Promediando el “show” ya todo era una fiesta y no había límites. Bajaban unos subían otros pero siempre sonaba el escenario.

El reggae estuvo presente. Aristimuño fue el impulsor y con una solidez absoluta en el bajo y la mágia de Tristán Ulla en la viola salieron algunas canciones del género donde estuvo presente Bob Marley y el clásico e infaltable 1969 de Sumo.

Entre los músicos participantes también tocó un rato Tano Farelli integrante de PartePlaneta y la segunda parte del show la base cambió por completo y subieron al escenario los músicos que formaron la banda principal del show de los 100 Años en la explanada del rectorado.

Con el pase de Aristimuño a la guitarra,  Joni Monty agarró el bajo, Gimena Álvarez Cela los teclados y Sergio Verdinelli la batería. La base fue mucho más funk y los clásicos seguían saliendo arriba de sonidos ejecutados a la perfección.

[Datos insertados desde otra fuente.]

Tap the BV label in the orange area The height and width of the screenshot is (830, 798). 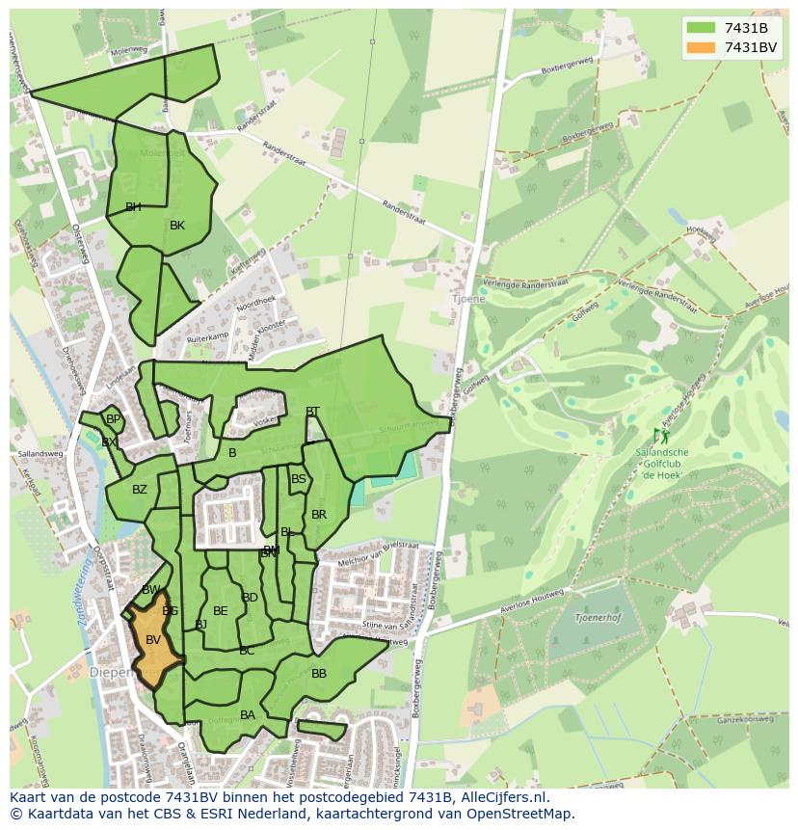point(153,640)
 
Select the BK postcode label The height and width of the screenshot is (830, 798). point(177,226)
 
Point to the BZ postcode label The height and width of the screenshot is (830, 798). point(140,490)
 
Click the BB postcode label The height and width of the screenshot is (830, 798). point(319,674)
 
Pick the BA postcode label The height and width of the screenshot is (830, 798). point(248,715)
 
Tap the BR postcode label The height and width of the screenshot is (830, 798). point(319,515)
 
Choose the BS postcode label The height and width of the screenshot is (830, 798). point(299,479)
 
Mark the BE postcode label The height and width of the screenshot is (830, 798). point(221,611)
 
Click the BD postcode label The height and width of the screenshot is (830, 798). point(250,598)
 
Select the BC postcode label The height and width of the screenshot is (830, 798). point(247,651)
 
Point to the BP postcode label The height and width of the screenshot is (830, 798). point(114,419)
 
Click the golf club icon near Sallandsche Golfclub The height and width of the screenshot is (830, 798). point(661,437)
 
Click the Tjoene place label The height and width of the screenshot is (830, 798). point(466,299)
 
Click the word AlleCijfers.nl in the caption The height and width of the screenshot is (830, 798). point(502,797)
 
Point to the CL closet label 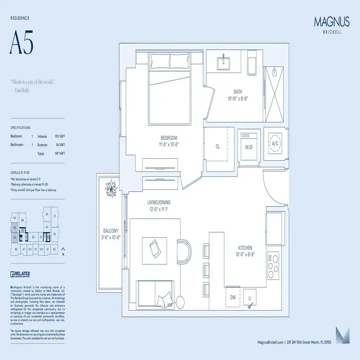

Párrafo aparte merecen las voces femeninas que acompañaron los temas y se lucieron en algunos solos improvisados en las interpretaciones. Cintia Bertolino, Milagros de Pro, Señorita Miraflores y Maca Revolt pusieron color a la crudeza musical de las canciones.

Tanto fue así que empujadas por el hip hop y el agite de Maca se apoderaron del escenario y los mensajes fueron claros y contundentes: aborto legar y Gimme tha Power (Dame el poder) cerrando la noche con el clásico de los mexicanos Molotov.

Un regalo divino que duró casi dos horas y que, seguramente provocó que muchos lleguen tarde hoy a sus trabajos. Uno de esos hechos que se dan en esa ciudad donde se respira música y que ya tuvo de este tipo de encuentros casuales:  Charly García en dos oportunidades (una en ese mismo lugar) y  parte de los integrantes de La Renga en el desaparecido Shuk de Recoleta.